Il governo è costantemente in bilico nel rispetto dei parametri di Maastricht, con un bilancio che ogni anno viene approvato con riserve e dopo lunghe trattative.
Non abbiamo mai preso una iniziativa seria per ridurre il nostro debito pubblico, per cui il rapporto tra deficit e prodotto interno lordo risulta di molto superiore al doppio di quello previsto dai parametri di Maastricht (60%), ed anzi in continua crescita. La teoria attuale è che se investiamo di più e spendiamo di più, produciamo di più e ci riesce più facile pagare i debiti. Ma lo zoccolo duro dei nostri partner europei è convinto che il metodo migliore per pagare i debiti sia stringere la cinghia. Si tratta di due teorie economiche ciascuna delle quali ha illustri sostenitori a livello teorico, ma che poi si scontrano con la realtà sul piano pratico. 
La realtà è che in Italia nessuna parte politica gode del prestigio necessario per imporre sacrifici il cui effetto benefico è destinato a prodursi nel lungo periodo. Chiunque proponesse di tirare la cinghia perderebbe sicuramente le prossime elezioni. Per questo ci si sforza di convincere la UE che le nostre spese sono investimenti destinati a produrre favolosi ritorni in termini di PIL e questo inevitabilmente genera rapporti piuttosto tesi.

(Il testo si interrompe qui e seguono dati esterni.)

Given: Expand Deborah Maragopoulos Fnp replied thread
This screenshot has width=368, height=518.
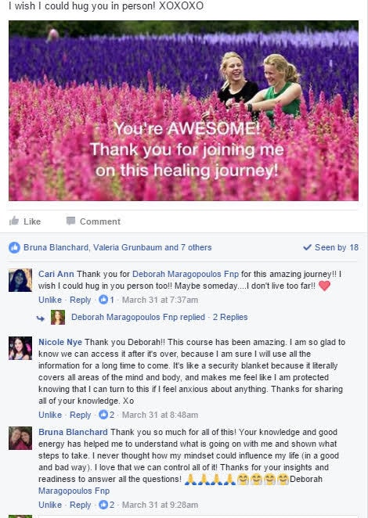Looking at the screenshot, I should coord(138,317).
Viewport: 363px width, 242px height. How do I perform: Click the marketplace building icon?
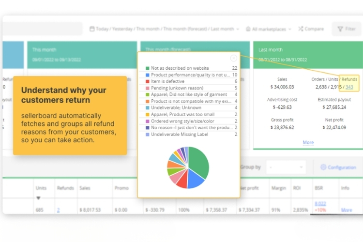[x=248, y=29]
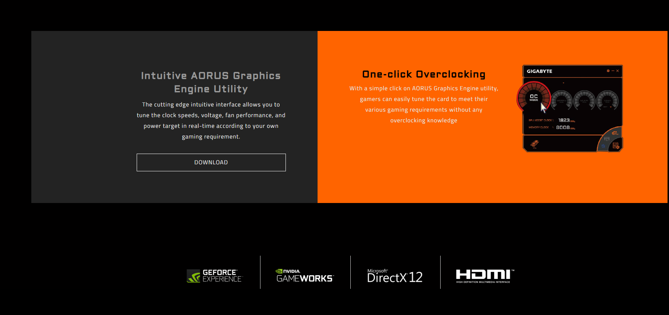Select the Gaming Mode dial

coord(561,101)
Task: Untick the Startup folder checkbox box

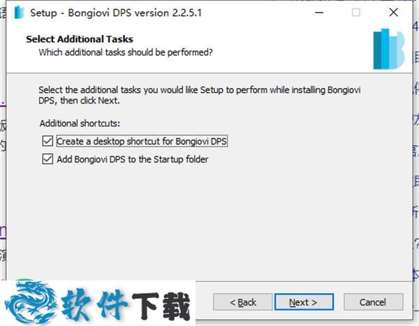Action: coord(47,159)
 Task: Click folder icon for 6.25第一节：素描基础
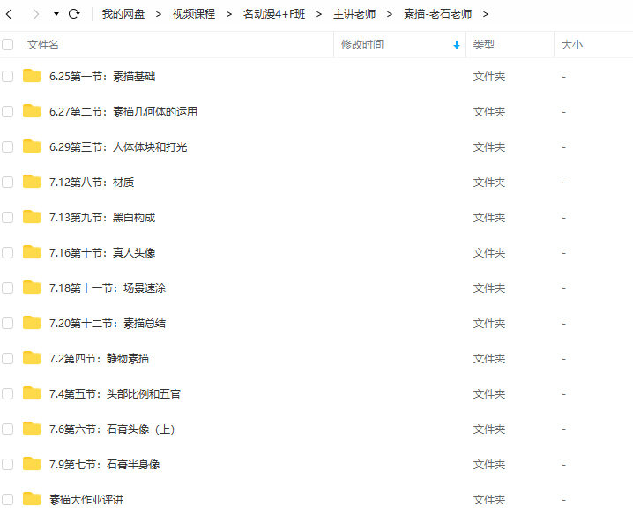coord(32,76)
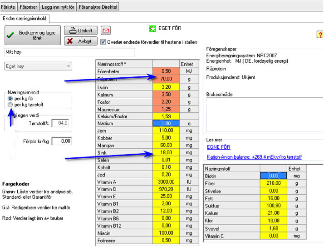Select the Biotin value cell
Screen dimensions: 324x247
pos(273,176)
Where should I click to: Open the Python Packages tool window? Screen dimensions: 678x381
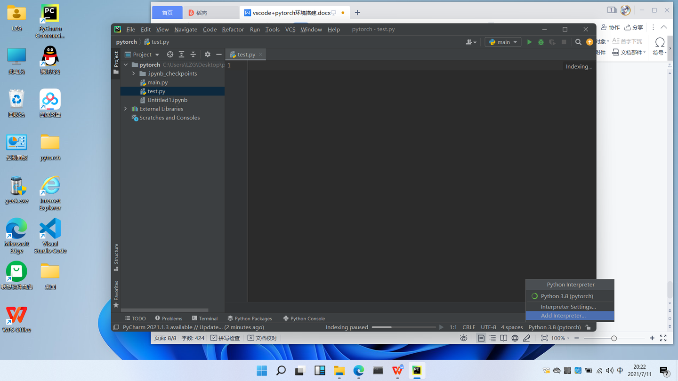click(x=253, y=318)
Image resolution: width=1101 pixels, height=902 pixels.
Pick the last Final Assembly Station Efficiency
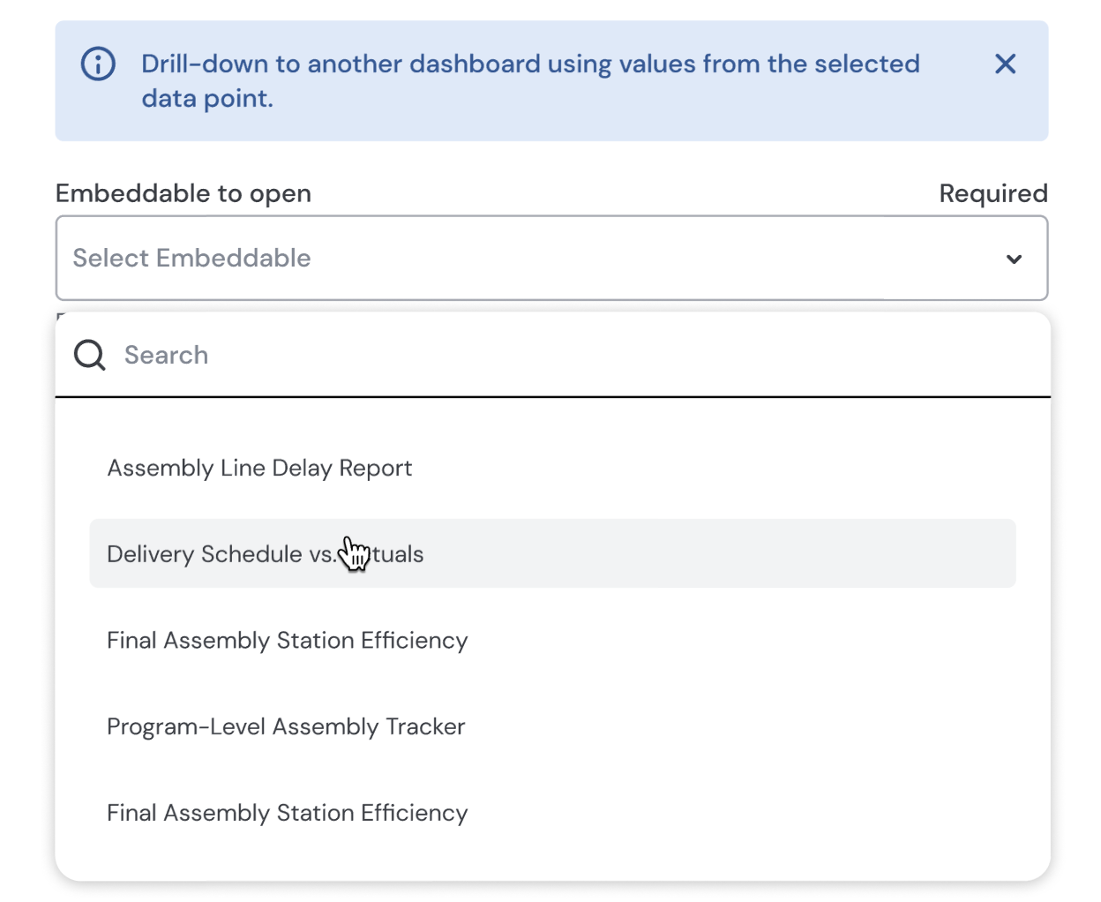click(287, 813)
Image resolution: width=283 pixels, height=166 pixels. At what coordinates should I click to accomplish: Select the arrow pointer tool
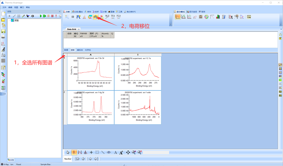click(x=68, y=152)
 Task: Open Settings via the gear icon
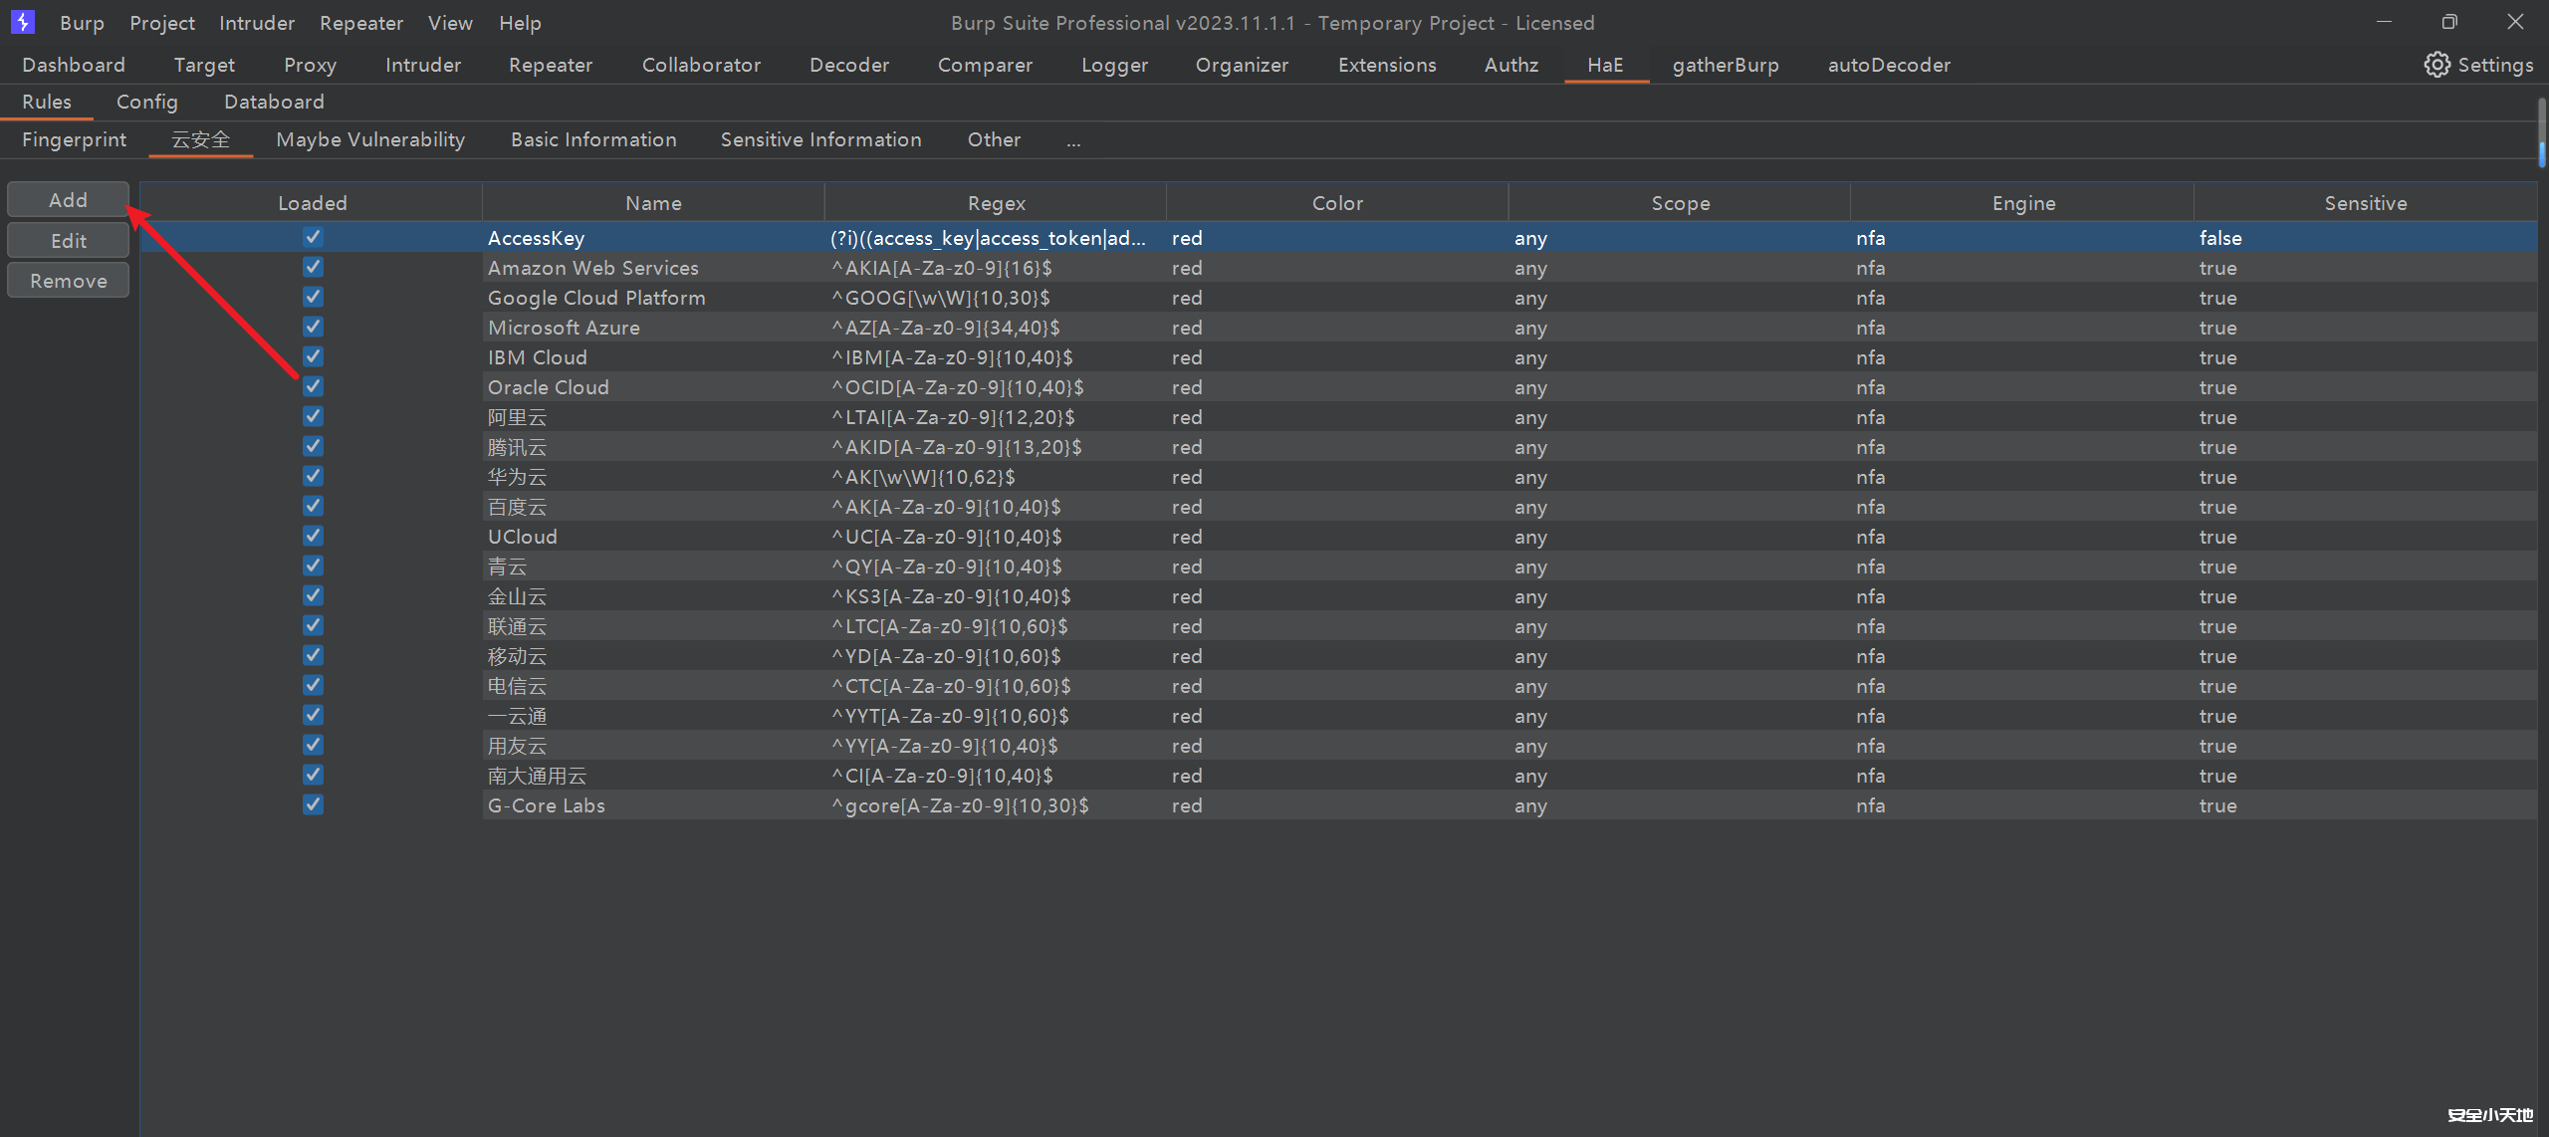2436,65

Come se ciò non bastasse, invece di adoperarsi fattivamente per il consolidamento della UE, o quantomeno non fare chiasso inutilmente, come efficacemente si dice a Milano: “e stare schisci”, un giorno si e uno no una forza politica strombazza ai quattro venti che la UE è una schifezza di cui dobbiamo liberarci quanto prima, che se anche vogliamo rimanere in Europa, comunque “padroni a casa nostra”, dobbiamo abbandonare l'euro che strangola la nostra economia … e via delirando.

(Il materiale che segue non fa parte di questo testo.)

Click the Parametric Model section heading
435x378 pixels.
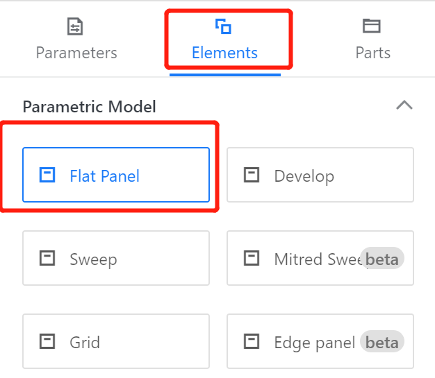pyautogui.click(x=89, y=107)
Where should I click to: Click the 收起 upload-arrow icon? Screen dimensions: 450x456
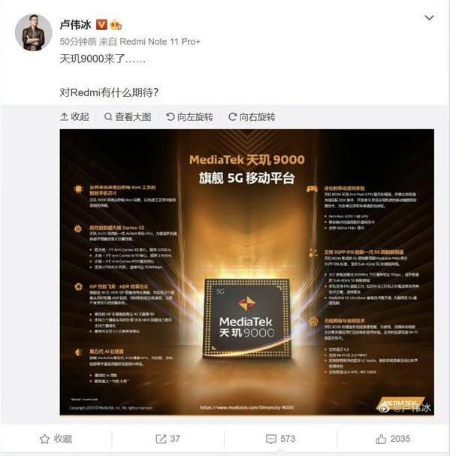64,117
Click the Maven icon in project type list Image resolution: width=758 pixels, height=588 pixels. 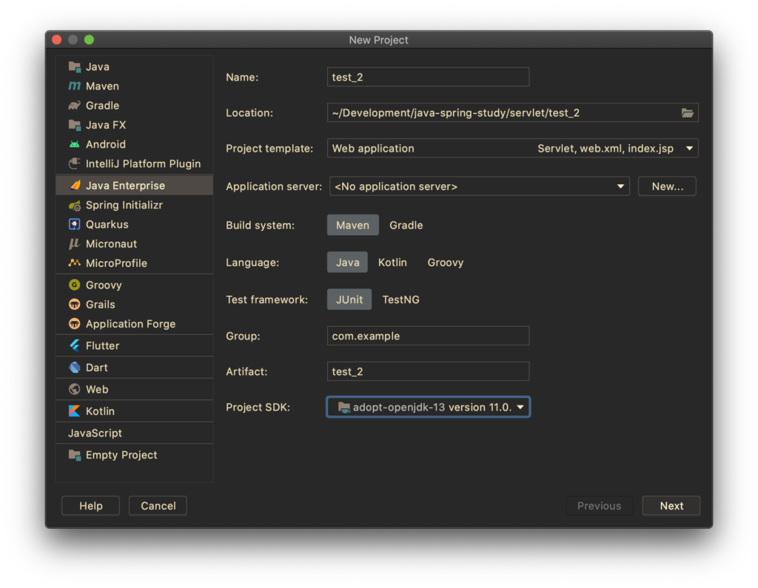75,87
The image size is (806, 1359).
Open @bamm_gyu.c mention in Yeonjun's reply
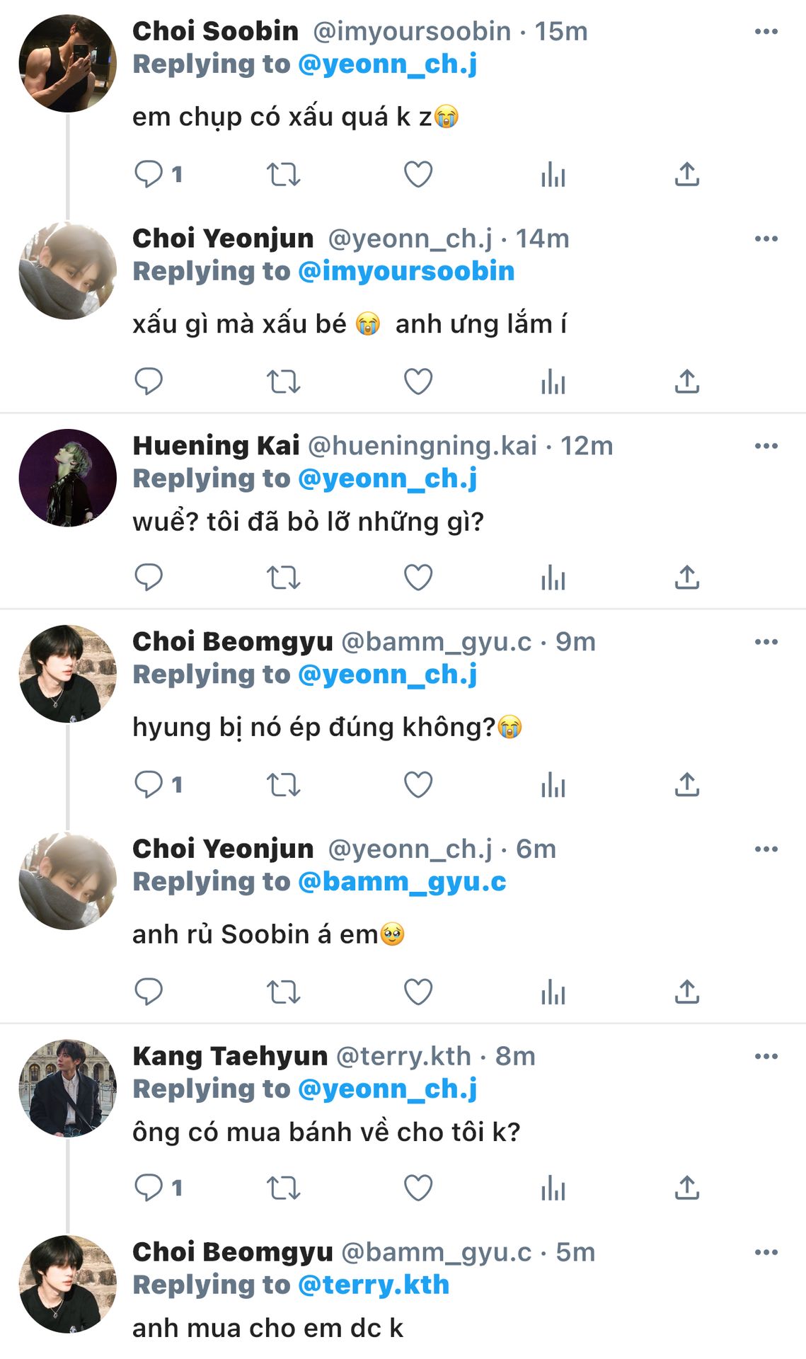[402, 882]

Quale affidabilità in termini di partnership europea può suggerire un Paese in cui la UE è così vituperata?
Se guardiamo al pareggio di Milano nella gara per la sede dell'EMA possiamo solamente riconoscere che il lavoro svolto per la presentazione della candidatura della città è stato di grandissima qualità, tale da far dimenticare, fino ad un certo punto, ai nostri partner europei quanto discoli siamo.